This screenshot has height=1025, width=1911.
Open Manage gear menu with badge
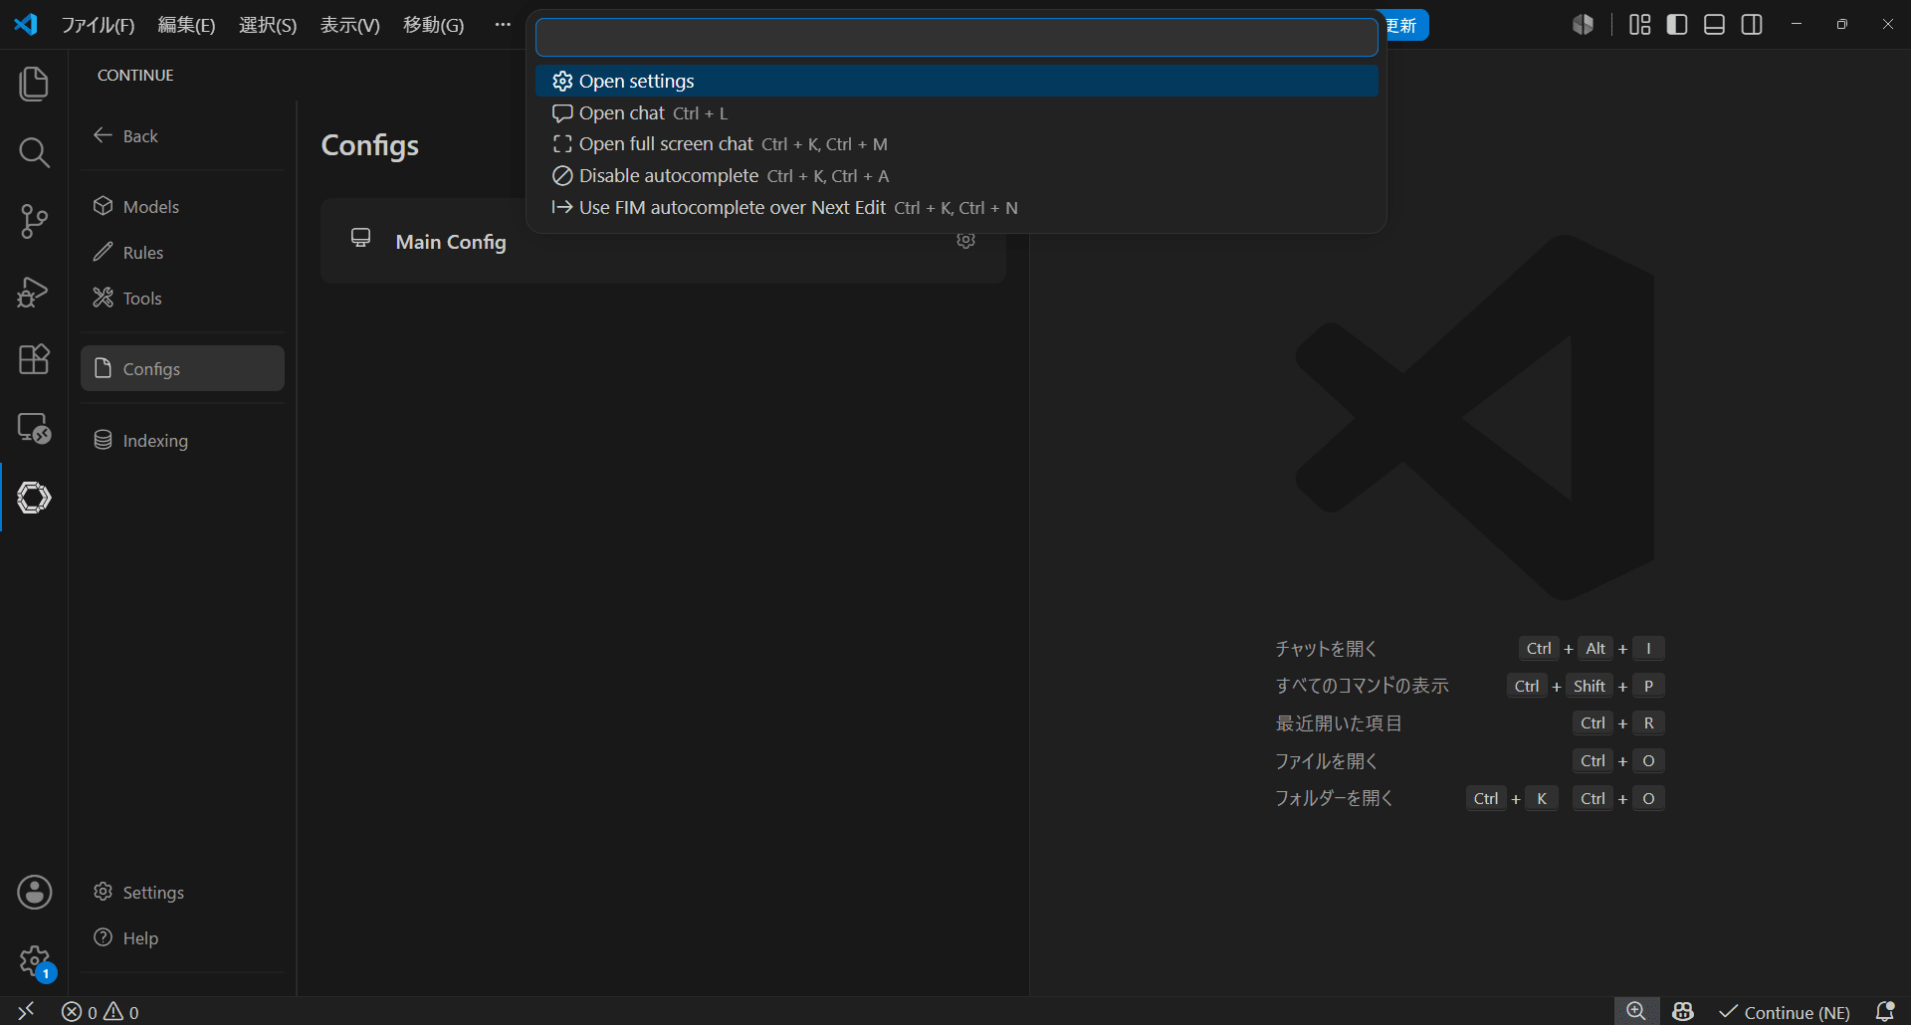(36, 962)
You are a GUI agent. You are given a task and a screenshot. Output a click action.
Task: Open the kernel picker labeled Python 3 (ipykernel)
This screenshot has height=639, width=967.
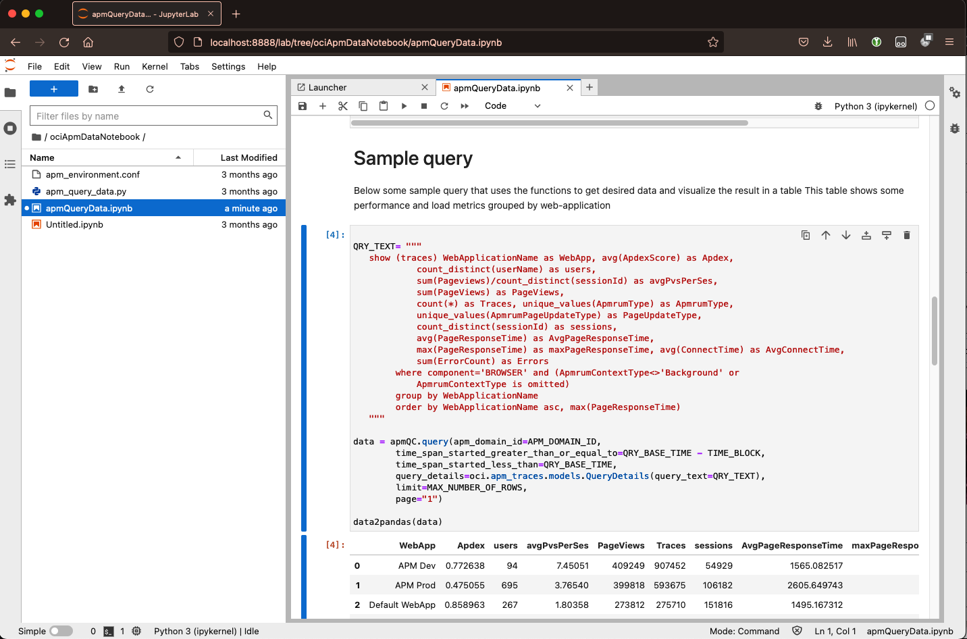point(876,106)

> _REQUIRED WORK_: With the pictures excluded, the line containing "Task: Open the" and every line after it through the end of the data above are to be transcribed exactly, and nothing more.

> _RESPONSE_:
Task: Open the kernel picker labeled Python 3 (ipykernel)
This screenshot has height=639, width=967.
point(876,106)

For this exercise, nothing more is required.